If that can't be done, then it might still be possible to devirtualize. But this can't be done in a callable function, because that would have to use a virtual lookup for the sake of correctness. But if the function was inlined, and the type of p
was known in the calling scope, it could be done. The calling code would have to look something like this:
A* aptr = new A(42); // <- The compiler knows exactly what type aptr points to
acc(a, 100); // <- This would have to be inlined!
But according to that table (page 74), only the GCC compilers make this optimization.
Finally, the closest optimization (I think) to what you're asking. Could the compiler perform the virtual lookup once, store a function pointer, and then use that function pointer to avoid the virtual lookup inside the loop? I don't see why not. But I don't know if any compilers do so - it's an obscure enough optimization that it's not even mentioned in Agner Fog's compulsively detailed C++ manual.
For what it's worth, here's what he has to say about function pointers (page 38):
Calling a function through a function pointer typically takes a few
clock cycles more than calling the function directly if the target
address can be predicted. The target address is predicted if the value
of the function pointer is the same as last time the statement was
executed. If the value of the function pointer has changed then the
target address is likely to be mispredicted, which causes a long
delay. See page 44 about branch prediction. A Pentium M processor may
be able to predict the target if the changes of the function pointer
follows a simple regular pattern, while Pentium 4 and AMD processors
are sure to make a misprediction every time the function pointer has
changed.
And an excerpt about virtual member functions (page 54):
The time it takes to call a virtual member function is a few clock
cycles more than it takes to call a non-virtual member function,
provided that the function call statement always calls the same
version of the virtual function. If the version changes then you may
get a misprediction penalty of 10 - 20 clock cycles. The rules for
prediction and misprediction of virtual function calls is the same as
for switch statements, as explained on page 45.

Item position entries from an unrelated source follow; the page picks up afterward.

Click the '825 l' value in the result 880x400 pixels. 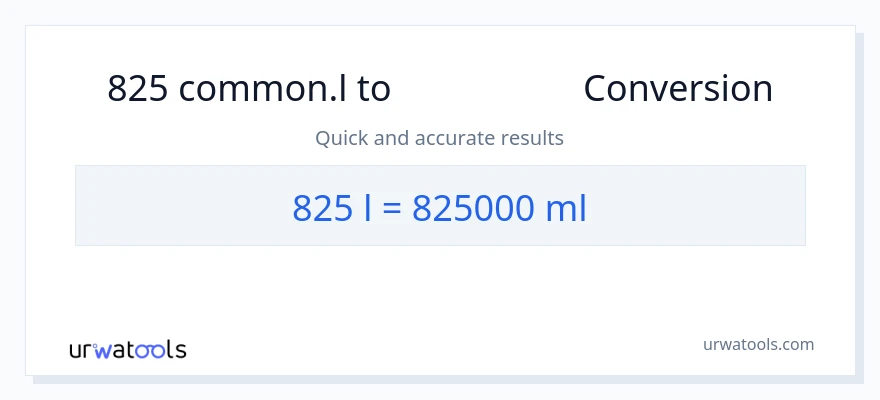coord(325,207)
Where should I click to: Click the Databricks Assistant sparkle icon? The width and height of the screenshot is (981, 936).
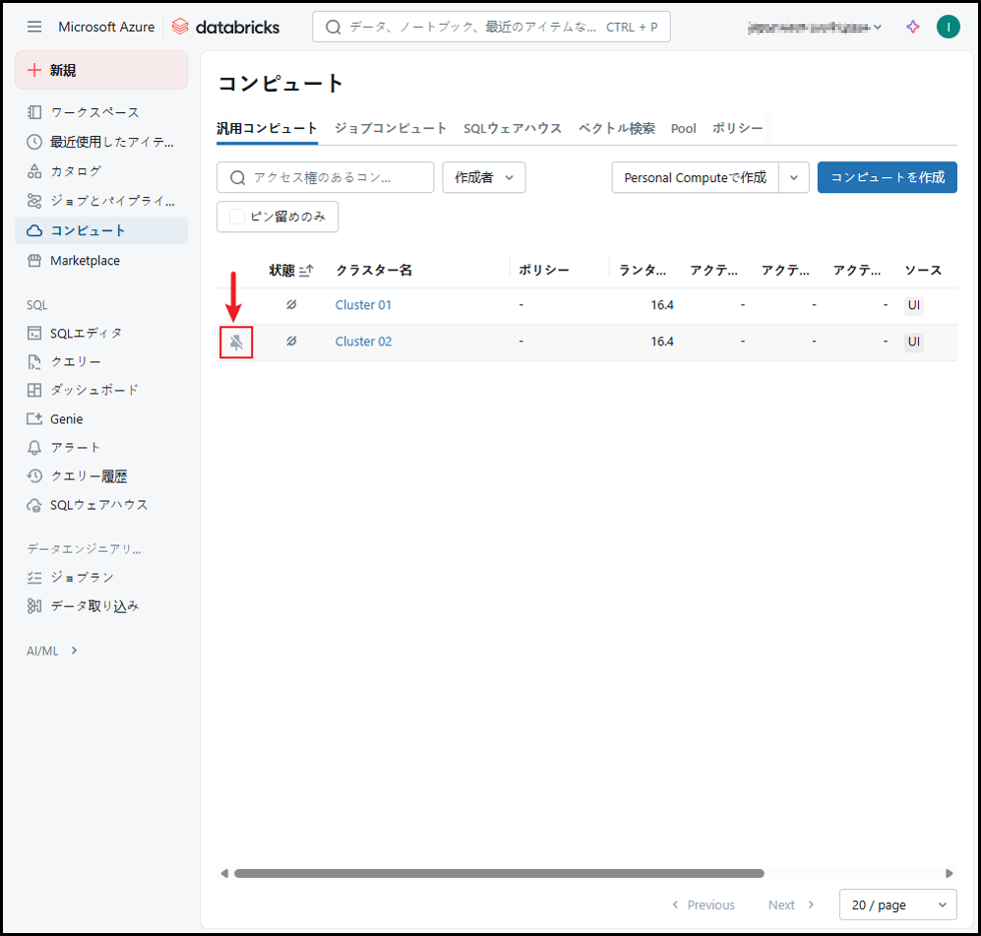coord(912,27)
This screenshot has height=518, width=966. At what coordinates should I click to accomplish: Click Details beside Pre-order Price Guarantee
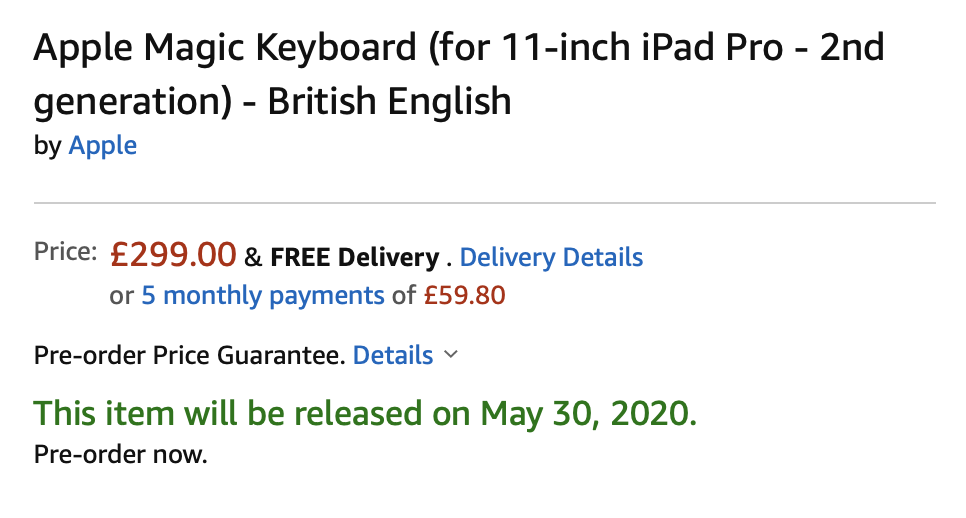click(x=393, y=355)
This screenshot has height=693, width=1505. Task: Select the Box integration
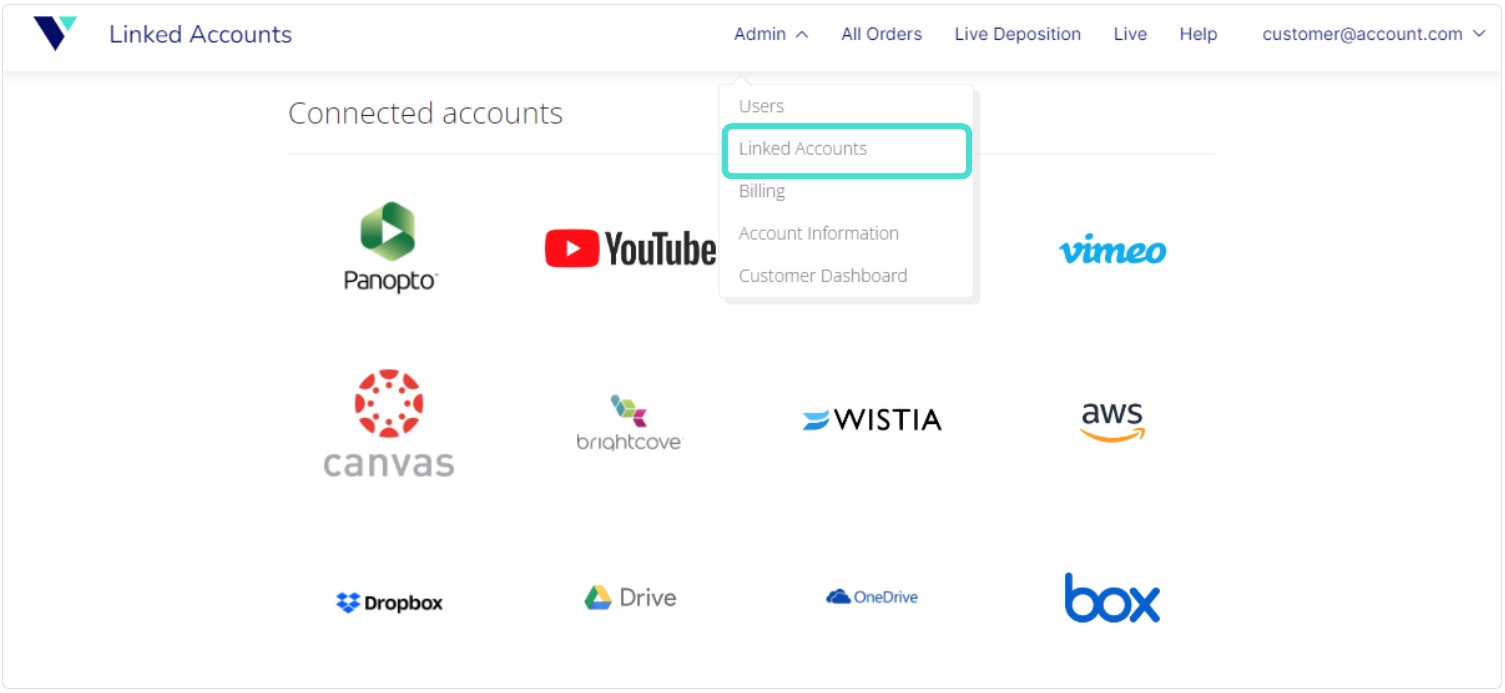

The dispatching mechanism can be bypassed when the virtual function is
called on an object of known type, but you cannot always rely on the
compiler bypassing the dispatch mechanism even when it would be
obvious to do so. See page 73.
You know the function pointer wouldn't change in your example, so you wouldn't get the misprediction penalty, but he never compares function pointer performance to virtual function performance directly. Both just take "a few" more clock cycles than a regular function call. Maybe it's the same mechanism - if so, that "optimization" would just be adding an extra lookup.
So it's hard to say, really. The best way to get an answer might just be to have your favourite compiler spit out some optimized assembly and dig through it (unpleasant, but conclusive!).
Hope this helps!
It has been pointed out to me that GCC has an extension, called "bound member functions", that does indeed allow you to store the actual function pointer. Demo:
struct Foo
{
virtual ~Foo() { }
virtual int f(int, int) = 0;
};
void f(Foo & x)
{
using gcc_func_type = int (*)(Foo *, int, int);
gcc_func_type fp = (gcc_func_type)(x.*&Foo::f); // !
for ( /* ... */ )
{
int result = fp(&x, 10, 20); // no virtual dispatch!
}
}
The syntax requires that you go through a pointer-to-member indirection (i.e. you cannot just write (x.f)
), and the cast must be a C-style cast. The resulting function pointer has the type of a pointer to a free function, with the instance argument taken as the first parameter.
Here's the required template version:
struct A { int f() const { return 0; } };
template<class T>
struct B { B(T &t) : t(t) { } int f() const { return t.f()+1; } T &t; };
template<class T>
int acc(const T *p, unsigned int N)
{
int result = 0;
for(unsigned int i = 0; i != N; ++i)
result += p->f();
return result;
}
And usage is:
int main() {
A a;
B<A> obj(a);
int result = acc(&obj, 10);
}